# INPUT RECORDS
□ □ □ □ □

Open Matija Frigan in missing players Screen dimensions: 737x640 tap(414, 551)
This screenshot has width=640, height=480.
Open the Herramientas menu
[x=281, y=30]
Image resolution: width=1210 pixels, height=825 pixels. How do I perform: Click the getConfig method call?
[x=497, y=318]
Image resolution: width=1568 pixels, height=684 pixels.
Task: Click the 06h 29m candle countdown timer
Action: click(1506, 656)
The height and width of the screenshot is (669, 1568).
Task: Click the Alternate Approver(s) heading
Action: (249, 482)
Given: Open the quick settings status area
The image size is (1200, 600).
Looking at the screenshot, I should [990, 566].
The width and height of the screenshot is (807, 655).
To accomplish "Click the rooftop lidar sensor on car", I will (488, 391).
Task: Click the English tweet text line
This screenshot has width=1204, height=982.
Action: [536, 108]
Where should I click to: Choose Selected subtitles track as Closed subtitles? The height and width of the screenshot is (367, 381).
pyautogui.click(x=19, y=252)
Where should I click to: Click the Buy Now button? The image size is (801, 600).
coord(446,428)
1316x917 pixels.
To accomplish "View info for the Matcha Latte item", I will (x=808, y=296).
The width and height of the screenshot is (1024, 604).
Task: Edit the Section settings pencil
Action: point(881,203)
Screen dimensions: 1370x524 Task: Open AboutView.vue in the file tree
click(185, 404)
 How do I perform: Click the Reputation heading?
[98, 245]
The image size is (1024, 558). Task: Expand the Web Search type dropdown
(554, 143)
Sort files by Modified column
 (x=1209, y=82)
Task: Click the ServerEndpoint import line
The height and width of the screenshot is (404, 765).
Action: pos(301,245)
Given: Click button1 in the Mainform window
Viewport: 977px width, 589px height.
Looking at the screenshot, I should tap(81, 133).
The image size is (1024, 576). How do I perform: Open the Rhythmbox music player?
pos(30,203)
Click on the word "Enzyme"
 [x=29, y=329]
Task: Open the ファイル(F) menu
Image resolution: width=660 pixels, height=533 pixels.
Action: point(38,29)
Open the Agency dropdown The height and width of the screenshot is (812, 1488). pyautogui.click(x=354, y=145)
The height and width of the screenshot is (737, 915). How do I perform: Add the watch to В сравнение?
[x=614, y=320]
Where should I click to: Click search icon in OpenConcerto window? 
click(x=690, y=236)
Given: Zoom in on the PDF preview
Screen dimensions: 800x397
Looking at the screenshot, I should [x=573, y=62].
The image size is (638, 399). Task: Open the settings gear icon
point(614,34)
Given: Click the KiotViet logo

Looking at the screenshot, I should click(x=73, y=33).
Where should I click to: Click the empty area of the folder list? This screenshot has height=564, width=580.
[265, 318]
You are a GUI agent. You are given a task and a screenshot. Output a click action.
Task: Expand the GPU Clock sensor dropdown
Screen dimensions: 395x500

□ □ □ □ □

# EXERCISE
Return only the stretch of the material above from the line holding "The image size is (1024, 558)." through the line holding "Task: Open the ファイル(F) menu", copied exactly.

# ANSWER TO THIS TASK
The image size is (1024, 558). Task: Expand the Web Search type dropdown
(554, 143)
Sort files by Modified column
 (x=1209, y=82)
Task: Click the ServerEndpoint import line
The height and width of the screenshot is (404, 765).
Action: pos(301,245)
Given: Click button1 in the Mainform window
Viewport: 977px width, 589px height.
Looking at the screenshot, I should tap(81, 133).
The image size is (1024, 576). How do I perform: Open the Rhythmbox music player?
pos(30,203)
Click on the word "Enzyme"
 [x=29, y=329]
Task: Open the ファイル(F) menu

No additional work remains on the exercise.